━━━ TEXTO EXTRAÍDO ━━━

Do mesmo modo, com o
chamado dogma da Imaculada Conceição tomou-se um fato falso e antinatural, em uma
ordem de cousas em que o mau e o bom não existem, pois que trata-se
simplesmente de fenômenos orgânicos, tornou-se como excepcional caráter de
superioridade a errônea crença de que Maria pôde ser mãe sem ser esposa. Se tal
fato tivesse sido possível e seu cumprimento certo fora, em que haveria
avantajado a virtude ao que hoje é e em que teria sido superior a personalidade
de Maria ao que hoje é? Por que confundis o que é do corpo com a virtude, que
filha é do esforço do espírito? —
Estabelecei o domínio
do espírito até onde alcance o do corpo, mas não maculeis os atributos da alma
com as torpes materialidades da vida orgânica. O homem tem podido transformar
em vício o que unicamente encerra os meios de sua renovação corporal, por meio
da descendência, mas nada há nele que se refira propriamente à natureza
superior do espírito. O dizer de virgindade, falando de virtudes da alma, choca
ao espírito.
Deixai, pois, ao
corpo o que é do corpo e não rebaixeis as elevadas concepções da alma, que
busca Deus, com as grosseiras manifestações do corpo que se arrasta no meio do
cumprimento das leis que regem a sua evolução, como meio unicamente de progresso
do espírito, mediante as vidas sucessivas no seio da natureza organizada, até
chegar à conquista do seu caráter definitivo de espírito, que não precisa já da
condição humana e não volverá portanto a um corpo para participar da vida intermediária
entre o espiritual e o material.

━━━ ITENS ━━━

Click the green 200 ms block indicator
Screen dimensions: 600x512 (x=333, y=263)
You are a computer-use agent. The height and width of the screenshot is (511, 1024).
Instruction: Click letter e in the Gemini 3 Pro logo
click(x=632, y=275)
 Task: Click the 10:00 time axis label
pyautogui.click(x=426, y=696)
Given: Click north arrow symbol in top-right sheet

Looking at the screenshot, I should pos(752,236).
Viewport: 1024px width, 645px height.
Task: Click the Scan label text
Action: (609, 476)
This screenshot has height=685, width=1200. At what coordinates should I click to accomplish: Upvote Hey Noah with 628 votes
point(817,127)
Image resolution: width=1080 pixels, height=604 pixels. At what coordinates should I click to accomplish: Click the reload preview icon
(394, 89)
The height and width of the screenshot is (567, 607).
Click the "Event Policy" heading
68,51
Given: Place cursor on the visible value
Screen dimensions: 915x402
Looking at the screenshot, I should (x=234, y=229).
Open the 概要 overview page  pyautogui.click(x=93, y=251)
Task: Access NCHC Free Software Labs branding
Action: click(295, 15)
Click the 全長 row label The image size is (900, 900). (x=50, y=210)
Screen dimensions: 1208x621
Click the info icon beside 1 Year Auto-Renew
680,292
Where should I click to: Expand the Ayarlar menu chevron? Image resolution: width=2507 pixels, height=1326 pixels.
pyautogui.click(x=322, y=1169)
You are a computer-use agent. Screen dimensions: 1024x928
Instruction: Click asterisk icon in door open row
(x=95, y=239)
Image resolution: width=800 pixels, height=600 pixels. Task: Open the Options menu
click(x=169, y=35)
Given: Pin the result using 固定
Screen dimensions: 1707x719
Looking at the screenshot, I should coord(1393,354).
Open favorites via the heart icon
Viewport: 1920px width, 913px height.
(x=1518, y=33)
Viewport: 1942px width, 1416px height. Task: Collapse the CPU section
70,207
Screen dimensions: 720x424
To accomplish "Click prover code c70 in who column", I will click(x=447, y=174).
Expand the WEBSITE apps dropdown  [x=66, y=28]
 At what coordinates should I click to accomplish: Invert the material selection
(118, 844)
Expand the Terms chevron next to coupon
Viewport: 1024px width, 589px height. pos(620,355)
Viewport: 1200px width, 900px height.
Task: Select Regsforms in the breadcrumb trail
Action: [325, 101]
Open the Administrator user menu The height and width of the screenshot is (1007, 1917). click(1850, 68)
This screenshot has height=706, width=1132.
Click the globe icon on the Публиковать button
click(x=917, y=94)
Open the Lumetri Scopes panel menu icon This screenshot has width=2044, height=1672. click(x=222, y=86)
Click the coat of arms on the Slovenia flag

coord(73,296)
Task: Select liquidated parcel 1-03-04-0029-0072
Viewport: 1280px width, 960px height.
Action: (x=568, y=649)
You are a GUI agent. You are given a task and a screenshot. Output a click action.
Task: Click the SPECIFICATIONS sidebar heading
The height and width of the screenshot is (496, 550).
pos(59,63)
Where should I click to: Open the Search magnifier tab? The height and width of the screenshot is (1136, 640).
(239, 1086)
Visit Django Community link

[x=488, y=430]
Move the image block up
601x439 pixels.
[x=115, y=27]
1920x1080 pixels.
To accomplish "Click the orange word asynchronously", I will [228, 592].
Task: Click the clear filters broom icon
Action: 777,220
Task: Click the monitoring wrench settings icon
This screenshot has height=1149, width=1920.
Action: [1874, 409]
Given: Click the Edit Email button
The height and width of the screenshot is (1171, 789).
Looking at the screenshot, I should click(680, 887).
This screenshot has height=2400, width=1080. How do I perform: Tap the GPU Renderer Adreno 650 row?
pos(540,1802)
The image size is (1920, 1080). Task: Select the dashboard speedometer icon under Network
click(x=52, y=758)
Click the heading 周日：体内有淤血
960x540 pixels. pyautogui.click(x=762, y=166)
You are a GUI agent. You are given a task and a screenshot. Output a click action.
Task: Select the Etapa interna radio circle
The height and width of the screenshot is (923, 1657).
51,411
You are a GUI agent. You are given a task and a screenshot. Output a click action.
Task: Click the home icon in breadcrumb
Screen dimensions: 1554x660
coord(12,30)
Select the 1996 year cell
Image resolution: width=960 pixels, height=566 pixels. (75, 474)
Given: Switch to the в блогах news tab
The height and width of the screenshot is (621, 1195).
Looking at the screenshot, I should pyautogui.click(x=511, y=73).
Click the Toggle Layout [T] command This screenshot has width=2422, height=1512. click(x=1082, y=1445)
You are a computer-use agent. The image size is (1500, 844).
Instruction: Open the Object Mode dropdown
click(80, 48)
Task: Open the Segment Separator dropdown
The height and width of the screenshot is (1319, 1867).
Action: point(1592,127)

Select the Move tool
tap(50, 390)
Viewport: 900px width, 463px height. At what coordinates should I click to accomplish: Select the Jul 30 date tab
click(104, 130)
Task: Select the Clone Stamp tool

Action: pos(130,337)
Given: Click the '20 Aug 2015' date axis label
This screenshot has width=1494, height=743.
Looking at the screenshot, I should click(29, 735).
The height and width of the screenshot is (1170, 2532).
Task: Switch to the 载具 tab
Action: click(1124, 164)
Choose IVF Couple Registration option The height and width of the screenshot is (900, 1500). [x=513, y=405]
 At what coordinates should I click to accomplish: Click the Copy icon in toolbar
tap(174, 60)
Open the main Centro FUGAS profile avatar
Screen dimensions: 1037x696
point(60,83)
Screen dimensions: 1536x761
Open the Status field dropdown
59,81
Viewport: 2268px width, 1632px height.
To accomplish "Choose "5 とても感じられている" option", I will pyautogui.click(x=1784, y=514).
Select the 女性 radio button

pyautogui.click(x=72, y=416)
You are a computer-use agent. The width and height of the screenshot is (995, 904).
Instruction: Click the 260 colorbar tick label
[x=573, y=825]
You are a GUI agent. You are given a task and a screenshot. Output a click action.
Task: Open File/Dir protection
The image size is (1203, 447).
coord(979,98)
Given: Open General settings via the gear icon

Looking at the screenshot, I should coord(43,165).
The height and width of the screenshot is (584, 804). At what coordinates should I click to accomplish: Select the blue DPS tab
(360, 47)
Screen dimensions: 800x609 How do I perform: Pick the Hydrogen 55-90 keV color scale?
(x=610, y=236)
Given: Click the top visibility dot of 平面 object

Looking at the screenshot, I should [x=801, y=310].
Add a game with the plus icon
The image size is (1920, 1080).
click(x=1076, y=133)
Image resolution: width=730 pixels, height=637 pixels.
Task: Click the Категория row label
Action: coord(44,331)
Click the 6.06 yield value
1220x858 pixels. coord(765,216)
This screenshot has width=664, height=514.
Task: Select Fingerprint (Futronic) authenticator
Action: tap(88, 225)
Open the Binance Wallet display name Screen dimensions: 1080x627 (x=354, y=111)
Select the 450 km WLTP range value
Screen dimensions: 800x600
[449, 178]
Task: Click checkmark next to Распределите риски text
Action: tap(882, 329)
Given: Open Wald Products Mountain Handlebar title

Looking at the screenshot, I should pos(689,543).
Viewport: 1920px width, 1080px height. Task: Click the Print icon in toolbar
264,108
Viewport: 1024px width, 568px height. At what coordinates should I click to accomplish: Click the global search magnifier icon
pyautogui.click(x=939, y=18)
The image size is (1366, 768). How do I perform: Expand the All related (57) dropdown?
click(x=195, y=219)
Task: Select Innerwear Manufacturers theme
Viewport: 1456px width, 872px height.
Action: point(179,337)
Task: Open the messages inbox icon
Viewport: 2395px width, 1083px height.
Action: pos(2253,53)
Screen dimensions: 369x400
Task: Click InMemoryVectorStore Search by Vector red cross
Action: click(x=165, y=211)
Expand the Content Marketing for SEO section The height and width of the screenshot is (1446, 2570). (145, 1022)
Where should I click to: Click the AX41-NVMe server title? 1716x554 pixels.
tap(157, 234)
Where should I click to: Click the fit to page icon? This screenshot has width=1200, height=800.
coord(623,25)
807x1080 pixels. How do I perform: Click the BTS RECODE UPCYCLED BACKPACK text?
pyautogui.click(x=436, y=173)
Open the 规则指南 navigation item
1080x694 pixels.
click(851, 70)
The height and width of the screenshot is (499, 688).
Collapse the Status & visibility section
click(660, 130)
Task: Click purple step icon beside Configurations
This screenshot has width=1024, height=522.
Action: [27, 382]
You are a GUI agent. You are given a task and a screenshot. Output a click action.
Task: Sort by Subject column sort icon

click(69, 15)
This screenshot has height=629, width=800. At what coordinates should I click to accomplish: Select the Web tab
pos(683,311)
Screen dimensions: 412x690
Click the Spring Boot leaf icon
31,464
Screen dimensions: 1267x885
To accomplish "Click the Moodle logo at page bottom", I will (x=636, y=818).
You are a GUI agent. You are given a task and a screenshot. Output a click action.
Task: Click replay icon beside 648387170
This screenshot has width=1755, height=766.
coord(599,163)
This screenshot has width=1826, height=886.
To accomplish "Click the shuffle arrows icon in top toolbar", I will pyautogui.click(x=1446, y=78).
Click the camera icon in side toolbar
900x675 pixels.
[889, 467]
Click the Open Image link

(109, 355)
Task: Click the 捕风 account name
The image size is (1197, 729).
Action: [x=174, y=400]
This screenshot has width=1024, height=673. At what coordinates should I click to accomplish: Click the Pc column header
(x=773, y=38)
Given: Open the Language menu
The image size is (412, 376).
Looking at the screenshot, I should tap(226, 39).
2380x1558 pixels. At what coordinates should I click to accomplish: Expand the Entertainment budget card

━━━

* **EXERCÍCIOS**:
1. Segundo o texto extraído, por que a crença de que Maria pôde ser mãe sem ser esposa não confere a ela nenhuma superioridade? Responda em uma a três frases.
2. Responda com base no texto extraído:
(a) Segundo o texto, o que é a única coisa encerrada por aquilo que o homem tem podido transformar em vício?
(b) Mediante o quê o espírito progride no seio da natureza organizada?
(c) Do que o espírito já não precisa ao chegar à conquista do seu caráter definitivo?
Para responder, baseie-se unicamente no texto extraído.

* **RESPOSTAS**:
1. Trata-se simplesmente de fenômenos orgânicos, numa ordem de coisas em que o mau e o bom não existem. A virtude é filha do esforço do espírito e não pertence ao corpo, e por isso não se deve confundir uma coisa com a outra.

2.
(a) Os meios de sua renovação corporal, por meio da descendência.
(b) Mediante as vidas sucessivas.
(c) Da condição humana. Por isso não volverá a um corpo.